AnonymousDeleted UserSeptember 24, 2020 at 3:46 pm
After reading Berry and Pynchon, I was reminded of something my yoga teacher used to say, that when you feel like you’ve “mastered” yoga it’s time to return to “beginner’s mind.” While the master may be full of knowledge and the beginner may be comparatively ignorant, the beginner’s mind is still open to infinite possibilities. The beginner has a sense of humility, as well as an awe for the unknown. In this way, ignorance – at least ignorance that is self-aware of one’s own limitations – can lead to great wisdom.
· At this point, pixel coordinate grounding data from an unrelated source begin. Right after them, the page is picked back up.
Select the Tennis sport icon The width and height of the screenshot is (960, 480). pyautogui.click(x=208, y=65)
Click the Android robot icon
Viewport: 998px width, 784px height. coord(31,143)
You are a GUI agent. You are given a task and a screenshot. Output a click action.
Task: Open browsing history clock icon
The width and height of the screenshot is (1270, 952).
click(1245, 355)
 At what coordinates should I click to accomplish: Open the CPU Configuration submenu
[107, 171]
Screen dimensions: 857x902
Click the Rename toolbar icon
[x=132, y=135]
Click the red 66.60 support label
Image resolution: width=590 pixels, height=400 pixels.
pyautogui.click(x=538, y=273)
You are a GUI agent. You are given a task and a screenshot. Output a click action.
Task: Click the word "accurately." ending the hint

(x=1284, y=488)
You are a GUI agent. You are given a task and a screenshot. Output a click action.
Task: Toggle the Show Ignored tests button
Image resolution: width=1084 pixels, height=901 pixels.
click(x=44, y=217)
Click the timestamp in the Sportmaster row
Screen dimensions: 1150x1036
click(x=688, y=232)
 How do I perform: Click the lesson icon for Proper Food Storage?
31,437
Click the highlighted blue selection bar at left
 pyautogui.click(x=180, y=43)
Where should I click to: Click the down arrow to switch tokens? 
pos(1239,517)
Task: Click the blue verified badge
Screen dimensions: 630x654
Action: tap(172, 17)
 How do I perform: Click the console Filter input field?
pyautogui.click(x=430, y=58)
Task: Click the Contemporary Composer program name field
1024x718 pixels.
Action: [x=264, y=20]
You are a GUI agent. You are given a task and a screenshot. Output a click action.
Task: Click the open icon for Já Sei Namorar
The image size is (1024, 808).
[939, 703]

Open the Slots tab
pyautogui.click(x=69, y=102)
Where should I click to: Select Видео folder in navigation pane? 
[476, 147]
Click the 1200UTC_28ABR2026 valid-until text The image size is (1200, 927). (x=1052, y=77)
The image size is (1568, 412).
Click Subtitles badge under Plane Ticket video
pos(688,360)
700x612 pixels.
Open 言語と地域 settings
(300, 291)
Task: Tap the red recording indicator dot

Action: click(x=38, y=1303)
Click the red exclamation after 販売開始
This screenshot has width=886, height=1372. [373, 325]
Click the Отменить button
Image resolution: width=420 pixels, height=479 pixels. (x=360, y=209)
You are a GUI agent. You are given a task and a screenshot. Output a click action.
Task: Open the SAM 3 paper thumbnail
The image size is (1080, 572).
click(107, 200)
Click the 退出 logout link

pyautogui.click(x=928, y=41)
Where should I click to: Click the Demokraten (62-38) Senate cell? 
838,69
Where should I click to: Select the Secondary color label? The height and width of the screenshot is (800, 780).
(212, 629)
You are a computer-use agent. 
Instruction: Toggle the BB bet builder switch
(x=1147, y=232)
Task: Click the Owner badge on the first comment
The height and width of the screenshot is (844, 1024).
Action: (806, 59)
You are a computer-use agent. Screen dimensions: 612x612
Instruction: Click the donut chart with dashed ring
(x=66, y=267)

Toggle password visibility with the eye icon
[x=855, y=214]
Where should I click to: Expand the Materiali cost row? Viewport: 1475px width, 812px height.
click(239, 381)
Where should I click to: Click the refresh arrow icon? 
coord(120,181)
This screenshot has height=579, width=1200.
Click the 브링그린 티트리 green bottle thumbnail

A time when my mind was kind of reset into a state of beginner’s mind was when I was baptized in the Jordan River. I had been baptized before when I was a little girl, but I wanted to do it again now that I had more of a full understanding of what it meant to dedicate my life to Christ. But when I went down into the water, I had a kind of epiphany – I was still ignorant of the nature of God, maybe even more so than when I was a little girl, because now I was arrogant enough to think that I had developed a mature understanding. God is the ultimate mystery, and in that moment I was forced to acknowledge that I was still ignorant in the face of that mystery. This experience helped me to remain humble on my journey to seek God. In this way, realizing my own ignorance led me to a place of greater wisdom.